Document extract ::
Saccades to the trailer, rear-view and side-view mirrors can all be, for example, one to two seconds apart during the lane change procedure. After the lane change and getting ahead of the trailer (for example, after 15 seconds), switching back to the original lane involve slow saccades = mostly directed to the rear-view and side-view mirrors.
[0151] Event signature Environment (2514) relates to driving behavior events that are affected by the environment, examples are low-light levels, sun straight ahead and low on the horizon, high-beam lights of oncoming traffic. When any of these events happen rapidly or unexpectedly, the driver slows down, maintains a longer following distance, is more cautious, all of which mostly translate to foot hovering over or depressing brakes, tighter grip and higher contact area on steering wheel, without affecting saccades, glissades and microsaccades.
[0152] Event signature Legal (2515) relates to a driver's action while following legal guidelines.
For example, a driver stopping the car at the instruction of a police officer waving to the driver to pull over, or giving way to a ministerial motorcade, or pulling over for a random roadside breath test. These vents are not routine in any segment of a path, and may not happen to every driver on that segment. They can appear slightly similar to stopping at traffic lights, but are distinguishable because there are no traffic lights on the corresponding map. These events can be accompanied by the driver pulling away from the road and onto a side or a non-road area.

Stored data ::

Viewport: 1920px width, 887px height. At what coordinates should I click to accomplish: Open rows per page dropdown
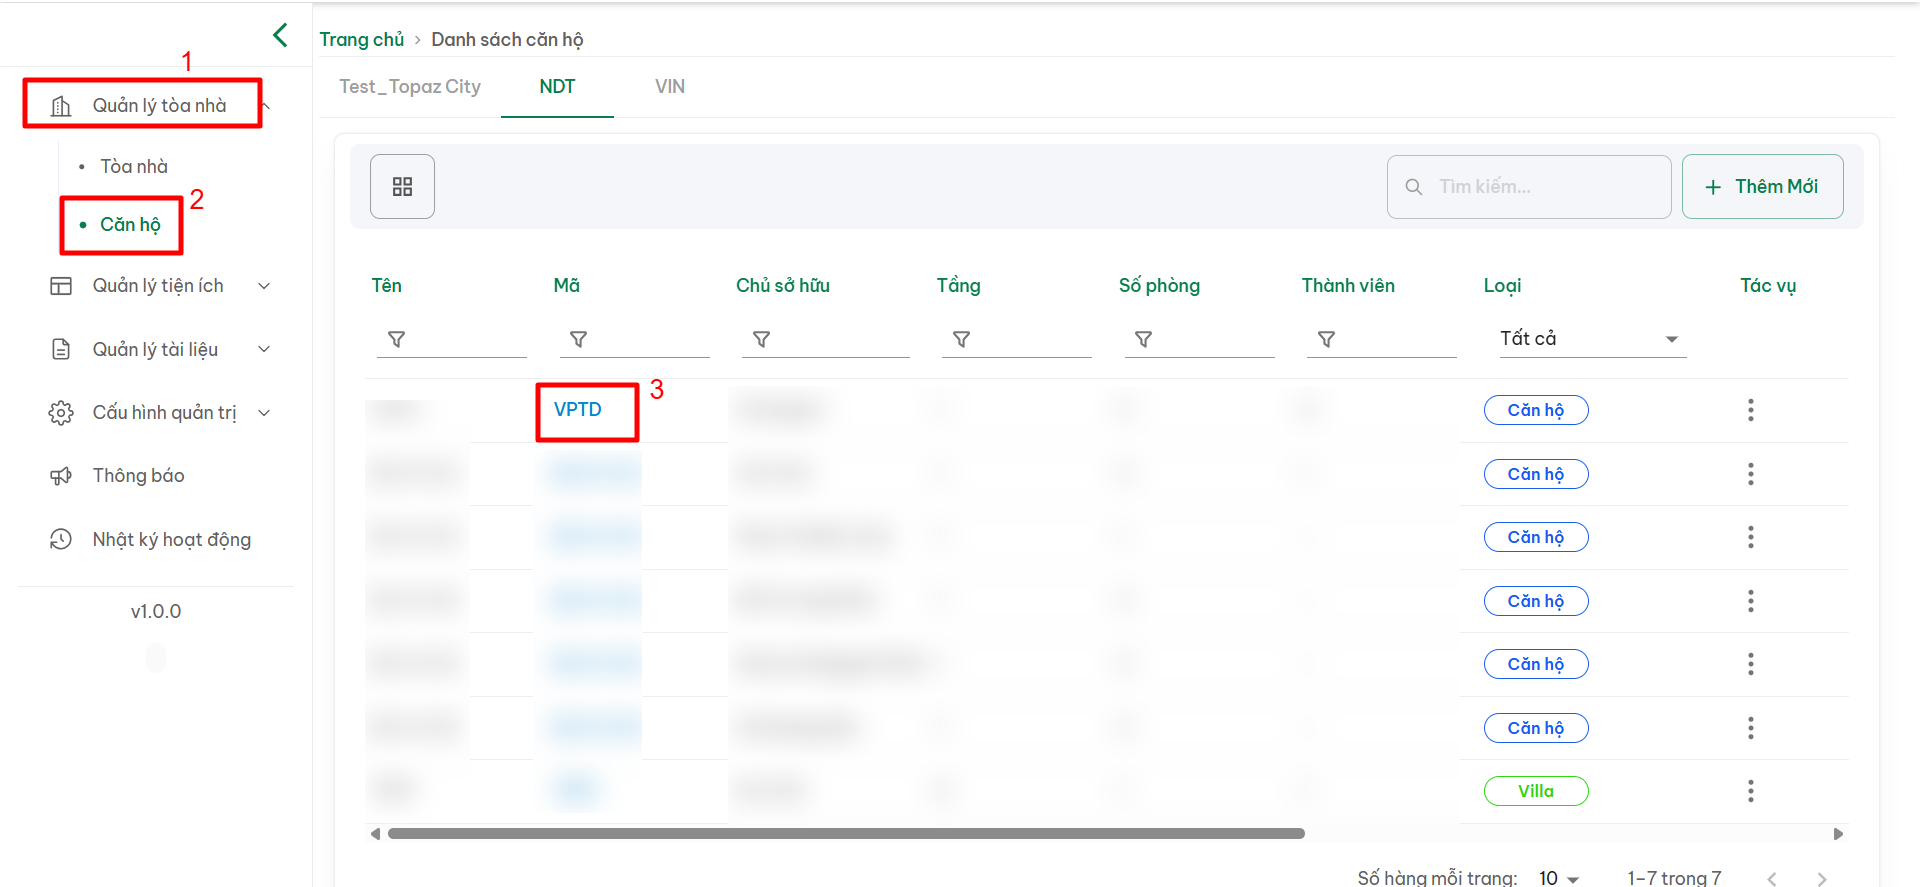point(1558,878)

Objectives ::
1) According to the driving event signatures text, how can a Legal event be told apart from stopping at traffic lights, even though the two can look slightly similar?
2) In the driving event signatures text, how far apart can saccades to the trailer, rear-view and side-view mirrors be during the lane change procedure?

The solutions ::
1) A Legal event can be distinguished because there are no traffic lights on the corresponding map at the place where the driver stops.

2) They can be, for example, one to two seconds apart.